The IRS fired 6,700 employees on Thursday, a government official told NewsNation, the sister television network of The Hill.
The employees were designated as probationary, meaning they were working for the agency on a trial basis prior to becoming full staff members.
More than 5,000 of the fired staff members were auditors and collection staff dealing with tax compliance issues, the official told NewsNation.
The White House, Treasury Department and the IRS did not respond to questions from The Hill regarding the specifics of the firings.
But Kevin Hassett, chairman of the White House Council of Economic Advisers (CEA), told reporters at the White House on Thursday that the decision was motivated by government efficiency concerns.
“I think our objective is to make sure that the employees that we pay are being productive and effective. And there are, many, more than 100,000 people working to collect taxes. And not all of them are fully occupied. And the Treasury Secretary is studying the matter and feels like 3500 is a small number, and probably you can get bigger as we improve the IT at the IRS,” Hassett said.
Republicans have been gunning for the IRS since Democrats gave the agency an $80 billion funding boost in 2022 as part of the Inflation Reduction Act (IRA).
As soon as they took control of the House in 2023, Republicans voted to rescind the funding in a measure that didn’t make it through the Senate, which was then controlled by Democrats.
But Republicans were still able to claw back a quarter of the IRA funds through appropriations fights over the course of 2023 and 2024.

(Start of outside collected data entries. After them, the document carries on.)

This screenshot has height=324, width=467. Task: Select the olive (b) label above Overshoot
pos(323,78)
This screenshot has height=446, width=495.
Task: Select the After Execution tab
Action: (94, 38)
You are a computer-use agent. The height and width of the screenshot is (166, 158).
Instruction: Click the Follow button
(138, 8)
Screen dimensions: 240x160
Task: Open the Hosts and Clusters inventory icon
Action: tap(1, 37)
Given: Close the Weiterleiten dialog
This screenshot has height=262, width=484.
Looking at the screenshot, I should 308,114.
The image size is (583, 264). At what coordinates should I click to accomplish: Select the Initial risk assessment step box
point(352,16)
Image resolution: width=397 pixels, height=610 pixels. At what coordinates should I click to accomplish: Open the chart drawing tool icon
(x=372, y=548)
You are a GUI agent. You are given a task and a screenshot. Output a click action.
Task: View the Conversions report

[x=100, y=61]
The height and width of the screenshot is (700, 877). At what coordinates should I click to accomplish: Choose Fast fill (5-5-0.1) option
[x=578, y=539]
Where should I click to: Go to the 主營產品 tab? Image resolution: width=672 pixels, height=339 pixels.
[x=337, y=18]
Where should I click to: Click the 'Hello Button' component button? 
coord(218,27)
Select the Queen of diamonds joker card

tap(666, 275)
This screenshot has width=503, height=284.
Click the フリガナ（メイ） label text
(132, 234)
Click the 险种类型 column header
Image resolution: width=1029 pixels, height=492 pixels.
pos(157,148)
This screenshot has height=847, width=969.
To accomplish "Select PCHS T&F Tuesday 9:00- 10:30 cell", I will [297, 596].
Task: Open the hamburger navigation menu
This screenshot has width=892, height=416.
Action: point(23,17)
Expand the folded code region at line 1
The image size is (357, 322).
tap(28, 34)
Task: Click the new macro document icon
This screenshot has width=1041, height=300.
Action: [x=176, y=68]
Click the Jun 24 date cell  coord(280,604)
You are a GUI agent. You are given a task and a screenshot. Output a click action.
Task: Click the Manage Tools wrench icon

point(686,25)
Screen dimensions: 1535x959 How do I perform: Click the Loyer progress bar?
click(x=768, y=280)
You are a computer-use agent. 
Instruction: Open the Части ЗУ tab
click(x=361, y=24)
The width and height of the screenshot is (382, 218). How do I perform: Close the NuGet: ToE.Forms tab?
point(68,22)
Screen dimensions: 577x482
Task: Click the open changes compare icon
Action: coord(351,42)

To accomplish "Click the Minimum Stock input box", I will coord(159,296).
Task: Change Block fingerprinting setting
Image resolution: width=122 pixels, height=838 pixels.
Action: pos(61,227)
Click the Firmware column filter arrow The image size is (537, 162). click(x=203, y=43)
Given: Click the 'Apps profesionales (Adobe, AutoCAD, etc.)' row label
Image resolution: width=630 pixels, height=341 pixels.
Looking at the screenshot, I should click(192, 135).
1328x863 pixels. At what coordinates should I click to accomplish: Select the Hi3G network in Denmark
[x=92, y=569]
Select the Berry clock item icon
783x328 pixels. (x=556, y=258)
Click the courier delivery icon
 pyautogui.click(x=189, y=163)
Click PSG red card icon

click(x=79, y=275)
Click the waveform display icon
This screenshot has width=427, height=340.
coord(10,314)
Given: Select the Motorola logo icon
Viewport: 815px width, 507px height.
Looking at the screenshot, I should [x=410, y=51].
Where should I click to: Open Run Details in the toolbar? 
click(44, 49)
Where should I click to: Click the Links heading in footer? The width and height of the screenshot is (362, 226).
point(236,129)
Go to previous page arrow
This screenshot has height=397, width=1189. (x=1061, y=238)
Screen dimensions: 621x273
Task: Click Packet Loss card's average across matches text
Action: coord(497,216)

They also managed to freeze an additional $20.2 billion of the funding boost allotted specifically for increased audits, effectively torpedoing Democrats’ goal of increasing enforcement on the wealthy and corporations.
The 5,000 fired compliance staff lines up closely with the number of new auditors the agency had hired with the IRA money for increased enforcement.
The IRS hired 495 tax enforcement personnel in fiscal year 2023 and 4,088 enforcement personnel in fiscal year 2024 for a total 4,583 new agents, so firings result in more than 400 fewer auditors than before the IRA passed.
After mistakenly being granted access to sensitive Treasury payment systems earlier this year, officials from the so-called Department of Government Efficiency were reported to be gaining access to the IRS in recent days, raising concerns about having access to sensitive networks and huge amounts of private taxpayer data.
One Congressional Republican aide told The Hill that IRS officials aren’t concerned about protecting taxpayer information, but maintaining their turf.
There are “tons of internal problems with how the IRS agency leadership determines who can and cannot have access,” the aide said.
Democrats blasted the firings on Thursday.
“In the middle of tax season, under the deceitful guise of ‘efficiency,’ the President and his reckless billionaire Cabinet are purging the agency responsible for processing Americans’ returns, issuing timely refunds, and holding wealthy tax cheats accountable. This isn’t about efficiency; it’s about giving a free pass for the Administration’s rich friends,” House Ways and Means Committee ranking member Richard Neal (D-Mass.) said in a statement.
Professionals in the tax world also criticized the layoffs, calling them “misguided.”
“These misguided layoffs will hurt everyday Americans who pay their taxes and count on the IRS to pay refunds on time while encouraging wealthy people and large businesses to cheat on their taxes,” Chye-Ching Huang, director of NYU law school’s Tax Law Center said in an email to The Hill.
Some IRS staff appeared to take to social media this week to voice their frustrations.
“If you are in collections or something like that, I would expect to get terminated this coming week,” a Reddit user posted to the social media site’s “govfire” channel on Sunday. The account described itself as “a 21-year employee with the IRS.”
Another user said IRS employees who answer phones in the taxpayer services department wouldn’t be let go in the middle of tax season.
“We were told in a meeting at work, those of us in Taxpayer Services are “essential” until May 15th, and would have to work through a government shutdown,” one Reddit user wrote Sunday.
Treasury employees in the National Treasury Employees Union (NTEU) also voiced their concerns about being fired this week.
“You’re not alone in this,” Shannon Ellis, president of the NTEU’s chapter 66 in the Kansas City area said in a social media post about the firings. “I know it feels that way, but we’re there. We’re there with you.”